(Recorded data)

## start

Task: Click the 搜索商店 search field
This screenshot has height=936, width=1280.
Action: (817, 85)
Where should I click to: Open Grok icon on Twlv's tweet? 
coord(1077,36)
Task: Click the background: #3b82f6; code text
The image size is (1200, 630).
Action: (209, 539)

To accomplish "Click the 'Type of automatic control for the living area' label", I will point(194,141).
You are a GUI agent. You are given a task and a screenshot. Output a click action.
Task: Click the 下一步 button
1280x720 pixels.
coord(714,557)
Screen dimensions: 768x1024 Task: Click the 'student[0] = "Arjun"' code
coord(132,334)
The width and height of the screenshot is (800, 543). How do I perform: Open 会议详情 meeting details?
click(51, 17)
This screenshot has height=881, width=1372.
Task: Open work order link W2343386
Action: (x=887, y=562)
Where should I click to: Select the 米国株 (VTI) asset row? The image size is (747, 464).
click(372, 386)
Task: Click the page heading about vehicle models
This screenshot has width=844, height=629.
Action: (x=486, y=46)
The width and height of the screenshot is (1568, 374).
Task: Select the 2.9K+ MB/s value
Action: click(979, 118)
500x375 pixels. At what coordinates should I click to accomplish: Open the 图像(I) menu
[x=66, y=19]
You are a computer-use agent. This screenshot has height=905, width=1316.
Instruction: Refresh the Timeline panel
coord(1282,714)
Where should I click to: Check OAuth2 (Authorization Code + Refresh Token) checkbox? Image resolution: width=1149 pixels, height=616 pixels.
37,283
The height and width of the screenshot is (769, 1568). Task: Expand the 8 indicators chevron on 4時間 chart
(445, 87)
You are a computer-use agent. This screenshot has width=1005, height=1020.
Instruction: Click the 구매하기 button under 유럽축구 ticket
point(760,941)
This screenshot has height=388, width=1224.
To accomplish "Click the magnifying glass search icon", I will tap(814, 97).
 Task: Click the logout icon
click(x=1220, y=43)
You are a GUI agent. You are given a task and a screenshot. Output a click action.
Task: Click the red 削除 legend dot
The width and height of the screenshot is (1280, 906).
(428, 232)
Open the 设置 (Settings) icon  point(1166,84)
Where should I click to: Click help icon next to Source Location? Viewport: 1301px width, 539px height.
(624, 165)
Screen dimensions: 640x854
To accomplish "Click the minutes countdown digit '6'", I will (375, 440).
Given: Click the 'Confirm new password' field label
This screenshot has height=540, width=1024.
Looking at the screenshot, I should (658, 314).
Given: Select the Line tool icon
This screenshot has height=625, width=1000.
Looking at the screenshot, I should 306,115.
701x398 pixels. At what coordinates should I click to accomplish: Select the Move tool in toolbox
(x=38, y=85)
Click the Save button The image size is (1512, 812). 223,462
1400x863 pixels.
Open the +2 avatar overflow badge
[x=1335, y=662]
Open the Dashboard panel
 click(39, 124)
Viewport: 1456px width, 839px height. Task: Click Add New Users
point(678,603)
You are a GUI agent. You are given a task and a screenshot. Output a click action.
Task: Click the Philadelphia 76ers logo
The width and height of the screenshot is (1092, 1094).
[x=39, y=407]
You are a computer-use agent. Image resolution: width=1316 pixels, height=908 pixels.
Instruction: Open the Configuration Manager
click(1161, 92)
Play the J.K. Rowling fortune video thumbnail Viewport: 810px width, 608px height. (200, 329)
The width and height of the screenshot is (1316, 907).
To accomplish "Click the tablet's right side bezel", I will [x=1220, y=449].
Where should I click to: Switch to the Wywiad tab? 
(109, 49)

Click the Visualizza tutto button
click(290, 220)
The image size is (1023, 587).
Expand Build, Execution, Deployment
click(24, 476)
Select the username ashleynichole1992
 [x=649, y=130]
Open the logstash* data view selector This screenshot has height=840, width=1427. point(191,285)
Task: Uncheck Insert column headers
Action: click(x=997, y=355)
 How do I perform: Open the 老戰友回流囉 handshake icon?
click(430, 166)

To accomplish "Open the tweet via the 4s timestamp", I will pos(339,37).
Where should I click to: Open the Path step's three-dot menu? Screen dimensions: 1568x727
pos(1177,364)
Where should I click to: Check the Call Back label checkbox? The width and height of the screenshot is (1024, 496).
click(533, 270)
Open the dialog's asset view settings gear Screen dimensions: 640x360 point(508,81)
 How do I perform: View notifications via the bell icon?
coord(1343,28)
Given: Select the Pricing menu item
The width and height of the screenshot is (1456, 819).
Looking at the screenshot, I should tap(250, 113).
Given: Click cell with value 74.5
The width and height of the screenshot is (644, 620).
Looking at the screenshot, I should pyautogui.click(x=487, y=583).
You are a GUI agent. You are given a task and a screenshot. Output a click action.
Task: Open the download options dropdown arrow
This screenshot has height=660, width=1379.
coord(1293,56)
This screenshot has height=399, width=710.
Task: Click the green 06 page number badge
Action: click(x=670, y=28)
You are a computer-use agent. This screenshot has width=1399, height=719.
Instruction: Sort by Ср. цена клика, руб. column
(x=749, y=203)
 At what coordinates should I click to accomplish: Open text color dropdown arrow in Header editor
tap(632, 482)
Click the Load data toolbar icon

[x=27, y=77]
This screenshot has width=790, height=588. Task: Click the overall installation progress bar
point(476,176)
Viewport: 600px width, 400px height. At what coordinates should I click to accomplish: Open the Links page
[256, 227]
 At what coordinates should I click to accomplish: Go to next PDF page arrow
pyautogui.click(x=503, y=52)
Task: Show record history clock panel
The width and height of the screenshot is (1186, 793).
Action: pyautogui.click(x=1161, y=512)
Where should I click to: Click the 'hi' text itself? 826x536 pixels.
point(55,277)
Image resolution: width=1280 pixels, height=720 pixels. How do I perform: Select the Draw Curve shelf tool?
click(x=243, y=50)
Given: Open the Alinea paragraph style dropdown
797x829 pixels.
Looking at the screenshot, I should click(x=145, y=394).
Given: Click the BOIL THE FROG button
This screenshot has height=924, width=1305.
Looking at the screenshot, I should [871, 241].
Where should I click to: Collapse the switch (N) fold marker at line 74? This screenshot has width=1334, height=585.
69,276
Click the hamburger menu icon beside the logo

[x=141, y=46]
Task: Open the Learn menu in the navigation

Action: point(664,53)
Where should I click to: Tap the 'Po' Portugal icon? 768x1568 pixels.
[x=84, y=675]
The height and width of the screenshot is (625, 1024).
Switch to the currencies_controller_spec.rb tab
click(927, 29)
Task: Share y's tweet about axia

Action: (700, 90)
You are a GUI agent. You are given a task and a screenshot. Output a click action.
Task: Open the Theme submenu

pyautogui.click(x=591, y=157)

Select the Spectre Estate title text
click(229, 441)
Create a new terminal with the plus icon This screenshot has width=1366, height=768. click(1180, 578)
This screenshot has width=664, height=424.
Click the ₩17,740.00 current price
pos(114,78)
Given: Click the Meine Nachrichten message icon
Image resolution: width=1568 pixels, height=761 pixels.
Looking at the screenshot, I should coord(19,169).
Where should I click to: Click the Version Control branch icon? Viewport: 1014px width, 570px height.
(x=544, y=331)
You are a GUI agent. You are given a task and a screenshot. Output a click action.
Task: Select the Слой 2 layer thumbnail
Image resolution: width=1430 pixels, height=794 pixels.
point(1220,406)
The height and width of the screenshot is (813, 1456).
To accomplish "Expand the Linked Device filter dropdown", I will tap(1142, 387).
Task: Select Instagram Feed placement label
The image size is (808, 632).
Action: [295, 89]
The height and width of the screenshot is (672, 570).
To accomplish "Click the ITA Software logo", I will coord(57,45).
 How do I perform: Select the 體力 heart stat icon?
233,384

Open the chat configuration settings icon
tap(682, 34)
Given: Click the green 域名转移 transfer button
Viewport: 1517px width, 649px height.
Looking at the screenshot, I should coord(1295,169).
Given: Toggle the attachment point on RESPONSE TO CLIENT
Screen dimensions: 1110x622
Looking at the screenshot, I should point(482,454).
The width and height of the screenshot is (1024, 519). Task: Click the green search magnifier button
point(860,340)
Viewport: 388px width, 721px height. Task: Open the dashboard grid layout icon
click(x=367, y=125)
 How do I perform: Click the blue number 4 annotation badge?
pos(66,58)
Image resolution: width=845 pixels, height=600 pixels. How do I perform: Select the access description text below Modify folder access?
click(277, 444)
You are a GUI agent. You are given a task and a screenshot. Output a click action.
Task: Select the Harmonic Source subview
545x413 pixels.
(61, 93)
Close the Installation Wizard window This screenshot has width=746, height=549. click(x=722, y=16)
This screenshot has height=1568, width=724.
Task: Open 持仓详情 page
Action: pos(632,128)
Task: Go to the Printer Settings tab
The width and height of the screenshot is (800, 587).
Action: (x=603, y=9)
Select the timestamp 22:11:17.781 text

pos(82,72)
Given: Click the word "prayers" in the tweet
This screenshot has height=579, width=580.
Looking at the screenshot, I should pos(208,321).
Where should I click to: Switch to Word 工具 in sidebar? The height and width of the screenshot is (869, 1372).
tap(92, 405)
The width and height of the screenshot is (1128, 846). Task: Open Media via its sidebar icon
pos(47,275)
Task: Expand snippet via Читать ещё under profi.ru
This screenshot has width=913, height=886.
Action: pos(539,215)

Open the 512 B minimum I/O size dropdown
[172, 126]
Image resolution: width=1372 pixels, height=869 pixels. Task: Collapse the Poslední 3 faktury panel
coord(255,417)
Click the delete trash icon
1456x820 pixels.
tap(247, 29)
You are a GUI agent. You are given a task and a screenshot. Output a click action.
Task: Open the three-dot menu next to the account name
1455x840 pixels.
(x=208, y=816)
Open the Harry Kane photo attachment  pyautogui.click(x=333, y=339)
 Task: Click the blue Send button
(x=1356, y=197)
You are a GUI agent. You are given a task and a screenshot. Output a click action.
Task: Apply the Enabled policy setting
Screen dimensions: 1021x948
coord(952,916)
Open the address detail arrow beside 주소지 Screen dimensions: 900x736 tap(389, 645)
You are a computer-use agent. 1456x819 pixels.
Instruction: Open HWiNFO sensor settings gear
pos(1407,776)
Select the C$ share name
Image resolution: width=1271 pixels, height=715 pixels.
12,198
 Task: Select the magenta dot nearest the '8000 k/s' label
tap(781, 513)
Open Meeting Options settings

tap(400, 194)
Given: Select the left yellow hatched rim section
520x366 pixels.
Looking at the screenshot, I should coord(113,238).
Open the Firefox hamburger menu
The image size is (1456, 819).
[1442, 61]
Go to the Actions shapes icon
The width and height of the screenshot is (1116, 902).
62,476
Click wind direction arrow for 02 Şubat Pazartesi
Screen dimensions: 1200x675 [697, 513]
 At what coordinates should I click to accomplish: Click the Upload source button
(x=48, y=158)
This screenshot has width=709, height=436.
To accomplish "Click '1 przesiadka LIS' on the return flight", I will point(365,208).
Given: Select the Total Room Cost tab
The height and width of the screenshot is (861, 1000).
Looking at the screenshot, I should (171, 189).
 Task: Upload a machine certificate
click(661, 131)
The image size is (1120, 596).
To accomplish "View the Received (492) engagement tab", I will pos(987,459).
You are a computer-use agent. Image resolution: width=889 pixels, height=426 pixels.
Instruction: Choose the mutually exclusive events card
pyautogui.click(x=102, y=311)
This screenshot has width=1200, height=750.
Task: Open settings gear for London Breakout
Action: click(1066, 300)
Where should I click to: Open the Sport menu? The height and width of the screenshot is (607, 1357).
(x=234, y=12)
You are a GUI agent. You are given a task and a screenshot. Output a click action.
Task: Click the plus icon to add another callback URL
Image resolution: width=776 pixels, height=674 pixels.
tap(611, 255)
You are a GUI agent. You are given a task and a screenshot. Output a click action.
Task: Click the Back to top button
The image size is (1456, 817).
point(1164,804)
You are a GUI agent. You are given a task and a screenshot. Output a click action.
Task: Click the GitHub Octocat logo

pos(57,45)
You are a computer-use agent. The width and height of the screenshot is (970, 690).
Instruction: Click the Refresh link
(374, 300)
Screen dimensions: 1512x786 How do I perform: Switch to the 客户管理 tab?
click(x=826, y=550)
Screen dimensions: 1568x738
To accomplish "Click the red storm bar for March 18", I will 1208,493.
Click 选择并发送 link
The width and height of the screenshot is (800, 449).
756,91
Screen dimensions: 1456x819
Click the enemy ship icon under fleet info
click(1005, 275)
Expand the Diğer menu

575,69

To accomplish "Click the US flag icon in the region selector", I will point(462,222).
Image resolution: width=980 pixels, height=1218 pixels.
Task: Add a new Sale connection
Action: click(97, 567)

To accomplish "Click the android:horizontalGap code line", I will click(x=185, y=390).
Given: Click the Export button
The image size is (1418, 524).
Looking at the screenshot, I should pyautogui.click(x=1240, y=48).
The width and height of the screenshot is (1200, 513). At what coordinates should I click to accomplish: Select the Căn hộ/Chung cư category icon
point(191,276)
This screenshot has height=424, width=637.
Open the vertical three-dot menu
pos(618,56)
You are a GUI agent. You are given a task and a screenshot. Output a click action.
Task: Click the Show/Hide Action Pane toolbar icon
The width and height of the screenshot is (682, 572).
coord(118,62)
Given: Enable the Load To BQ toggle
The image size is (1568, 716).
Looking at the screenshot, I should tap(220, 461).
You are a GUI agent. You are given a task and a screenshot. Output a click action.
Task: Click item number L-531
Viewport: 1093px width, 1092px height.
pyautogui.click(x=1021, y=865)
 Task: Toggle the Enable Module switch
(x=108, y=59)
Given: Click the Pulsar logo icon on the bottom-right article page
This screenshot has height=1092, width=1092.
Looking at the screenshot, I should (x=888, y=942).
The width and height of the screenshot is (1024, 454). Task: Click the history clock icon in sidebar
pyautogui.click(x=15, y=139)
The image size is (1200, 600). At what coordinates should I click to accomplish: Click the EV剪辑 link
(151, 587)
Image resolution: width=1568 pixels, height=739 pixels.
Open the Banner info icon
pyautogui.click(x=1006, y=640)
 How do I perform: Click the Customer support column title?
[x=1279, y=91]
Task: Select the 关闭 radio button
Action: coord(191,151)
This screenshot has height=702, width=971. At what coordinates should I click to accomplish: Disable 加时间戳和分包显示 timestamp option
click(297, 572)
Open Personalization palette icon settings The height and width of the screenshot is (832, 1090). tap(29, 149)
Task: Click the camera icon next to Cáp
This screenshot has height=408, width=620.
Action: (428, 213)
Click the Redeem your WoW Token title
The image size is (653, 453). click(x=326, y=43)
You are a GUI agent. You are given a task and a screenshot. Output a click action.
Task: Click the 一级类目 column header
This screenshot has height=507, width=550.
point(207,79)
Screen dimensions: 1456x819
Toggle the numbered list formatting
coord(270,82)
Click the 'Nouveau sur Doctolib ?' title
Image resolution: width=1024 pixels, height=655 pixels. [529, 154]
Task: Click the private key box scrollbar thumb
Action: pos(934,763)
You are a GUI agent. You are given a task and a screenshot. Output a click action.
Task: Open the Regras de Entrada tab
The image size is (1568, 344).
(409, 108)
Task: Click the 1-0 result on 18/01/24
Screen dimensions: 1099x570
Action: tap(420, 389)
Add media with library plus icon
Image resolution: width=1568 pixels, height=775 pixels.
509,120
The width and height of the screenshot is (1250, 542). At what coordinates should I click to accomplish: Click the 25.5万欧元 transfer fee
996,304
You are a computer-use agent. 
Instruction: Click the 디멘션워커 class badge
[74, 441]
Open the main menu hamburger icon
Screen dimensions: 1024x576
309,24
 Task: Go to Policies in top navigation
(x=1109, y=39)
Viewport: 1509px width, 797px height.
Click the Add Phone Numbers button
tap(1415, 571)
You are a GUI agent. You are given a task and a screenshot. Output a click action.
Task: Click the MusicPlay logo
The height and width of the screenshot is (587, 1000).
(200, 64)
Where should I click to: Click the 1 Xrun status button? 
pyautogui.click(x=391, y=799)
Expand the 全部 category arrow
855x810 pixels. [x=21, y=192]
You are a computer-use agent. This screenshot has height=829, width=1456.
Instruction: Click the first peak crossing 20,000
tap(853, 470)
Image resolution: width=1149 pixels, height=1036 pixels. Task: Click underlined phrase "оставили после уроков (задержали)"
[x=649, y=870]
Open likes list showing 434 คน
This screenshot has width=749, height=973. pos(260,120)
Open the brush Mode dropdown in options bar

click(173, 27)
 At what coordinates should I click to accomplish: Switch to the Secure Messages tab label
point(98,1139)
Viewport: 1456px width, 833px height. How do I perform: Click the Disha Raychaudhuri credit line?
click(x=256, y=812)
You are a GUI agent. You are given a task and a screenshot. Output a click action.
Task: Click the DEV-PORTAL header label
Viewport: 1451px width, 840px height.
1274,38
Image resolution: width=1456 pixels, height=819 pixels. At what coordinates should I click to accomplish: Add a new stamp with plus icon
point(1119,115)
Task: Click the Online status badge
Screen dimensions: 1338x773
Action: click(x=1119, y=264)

## end

Written exercise. Change "Printer Settings" to "Page Setup" in the listing lines starting at the line containing "Image resolution: width=845" and ending at the line containing "Open the address", leaving everything else unchanged and giving back only those lines.

Exercise response.
Image resolution: width=845 pixels, height=600 pixels. How do I perform: Select the access description text below Modify folder access?
click(277, 444)
You are a GUI agent. You are given a task and a screenshot. Output a click action.
Task: Select the Harmonic Source subview
545x413 pixels.
(61, 93)
Close the Installation Wizard window This screenshot has width=746, height=549. click(x=722, y=16)
This screenshot has height=1568, width=724.
Task: Open 持仓详情 page
Action: pos(632,128)
Task: Go to the Page Setup tab
The width and height of the screenshot is (800, 587).
Action: (x=603, y=9)
Select the timestamp 22:11:17.781 text

pos(82,72)
Given: Click the word "prayers" in the tweet
This screenshot has height=579, width=580.
Looking at the screenshot, I should pos(208,321).
Where should I click to: Switch to Word 工具 in sidebar? The height and width of the screenshot is (869, 1372).
tap(92, 405)
The width and height of the screenshot is (1128, 846). Task: Open Media via its sidebar icon
pos(47,275)
Task: Expand snippet via Читать ещё under profi.ru
This screenshot has width=913, height=886.
Action: pos(539,215)

Open the 512 B minimum I/O size dropdown
[172, 126]
Image resolution: width=1372 pixels, height=869 pixels. Task: Collapse the Poslední 3 faktury panel
coord(255,417)
Click the delete trash icon
1456x820 pixels.
tap(247, 29)
You are a GUI agent. You are given a task and a screenshot. Output a click action.
Task: Open the three-dot menu next to the account name
1455x840 pixels.
(x=208, y=816)
Open the Harry Kane photo attachment  pyautogui.click(x=333, y=339)
 Task: Click the blue Send button
(x=1356, y=197)
You are a GUI agent. You are given a task and a screenshot. Output a click action.
Task: Apply the Enabled policy setting
Screen dimensions: 1021x948
coord(952,916)
Open the address detail arrow beside 주소지 Screen dimensions: 900x736 tap(389, 645)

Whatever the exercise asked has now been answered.